After the bees got all the attention last week, I thought I’d pay some to a few of our other garden visitors. I find a lot more wildlife in the garden here than in our previous garden, so there’s often something new or unfamiliar.
The metallic-looking little beetle in the top photo is a first for me. I’d never seen one before but I have read about them. This is a rosemary beetle (Chrysolina americana) and actually an unwelcome intruder because it feeds on various aromatic plants. (These include rosemary, lavender, sage and thyme, all of which grow in our garden.) Luckily I’ve only seen the one so far, so I hope it hasn’t brought its friends! Apparently the damage they do may not harm the plants much, and the beetles themselves can just be picked off the plants.
I never use chemicals in the garden and prefer to hope that predators will naturally get rid of pests. In the case of rosemary beetles, their larva are eaten by birds, frogs and other beetles. So it’s good to have plenty of hungry carnivorous beasties around!

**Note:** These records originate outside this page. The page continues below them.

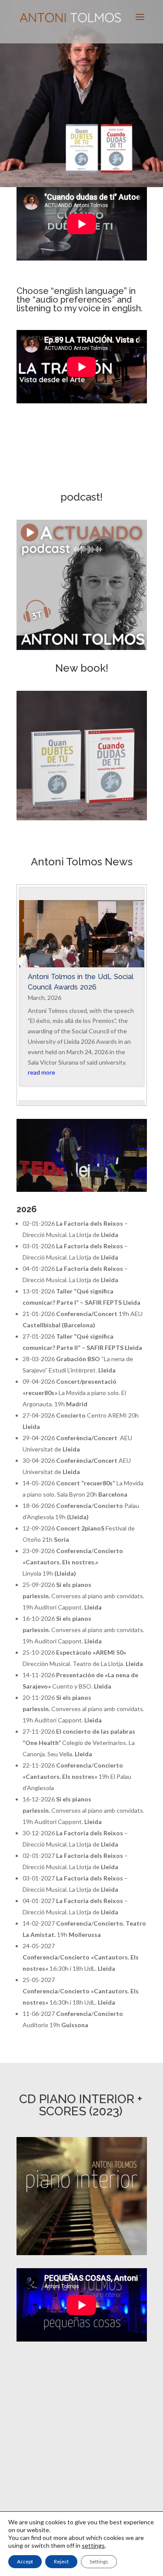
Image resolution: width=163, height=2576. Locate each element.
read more (41, 1072)
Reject (61, 2561)
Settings (99, 2561)
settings (93, 2545)
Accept (25, 2561)
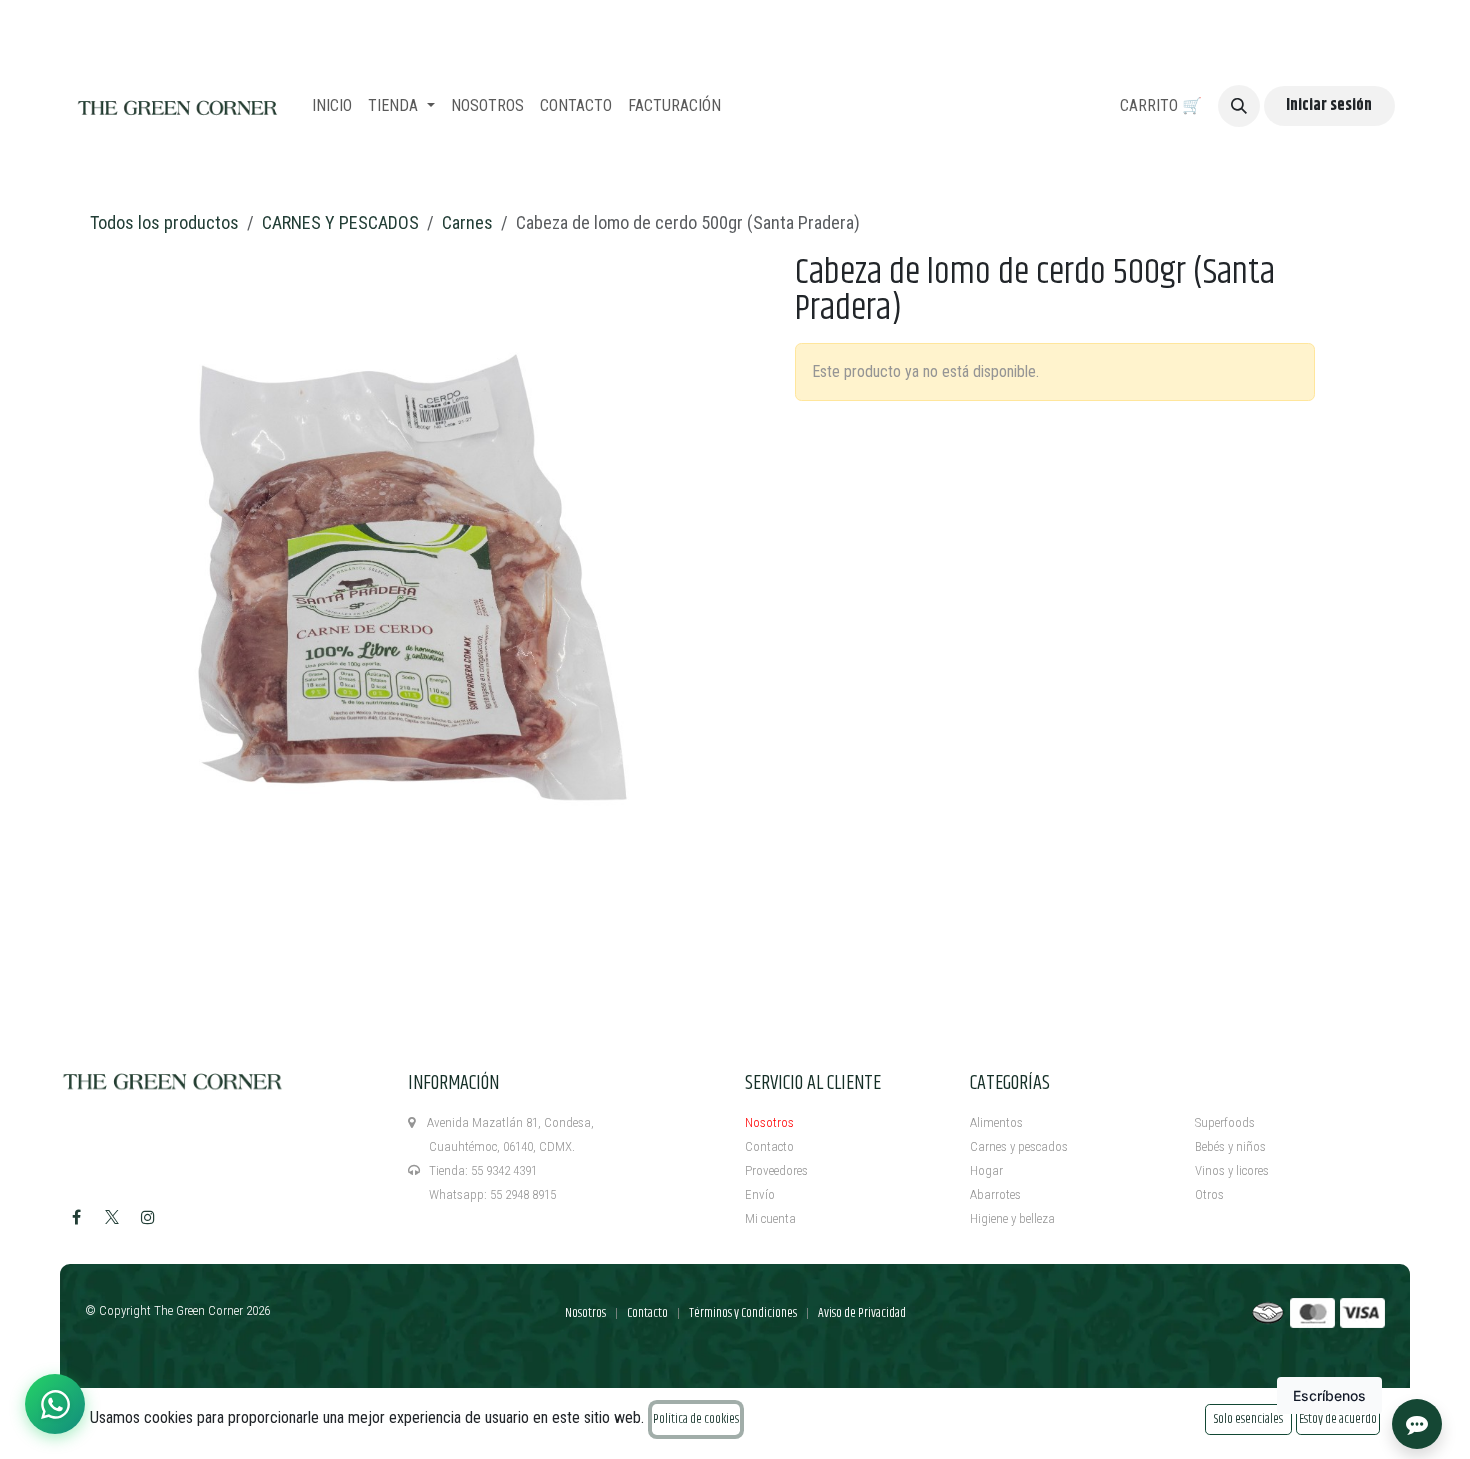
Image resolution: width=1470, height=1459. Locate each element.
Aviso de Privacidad (862, 1313)
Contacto (769, 1146)
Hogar (986, 1170)
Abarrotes (995, 1194)
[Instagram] (148, 1217)
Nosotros (769, 1122)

Greenfly tend to suddenly appear in large numbers every summer but luckily the ladybirds do too. A few weeks ago I found the weird-looking larvae of ladybirds in amongst a swarm of greenfly – I hope they had good appetites! There are lots of ladybirds around this year so I think they must have had a an easy winter. (I tend to see them grouped in curled up leaves that have fallen in autumn. Our garden is never too tidy, so there are plenty of places for them to hibernate.)
Another visitor that comes here in large numbers is the hoverfly. (Pictured above.) There are always a lot of these tiny pollinators around the garden – many more than there are bees. I like to watch these little brightly-coloured flies as they zoom around amongst the flower heads. And I find they will often be very obliging and sit still for long enough for me to focus on them when I’m out with my camera. Wish the bees would do that too!
The visitors that we’re missing this year are butterflies. There have been a few Red Admirals and some Large Whites but not much else. Last year there were often Peacock butterflies (below) sunning themselves on our brick path – sometimes as many as a dozen along the length of it. This year I have seen none so far. The low numbers are probably due to all the cold and rain we’ve had this year, so perhaps things will improve as the weather does. The ‘Big Butterfly Count’ survey is being held in the UK at the moment. Let’s hope that the results of that are a bit more encouraging!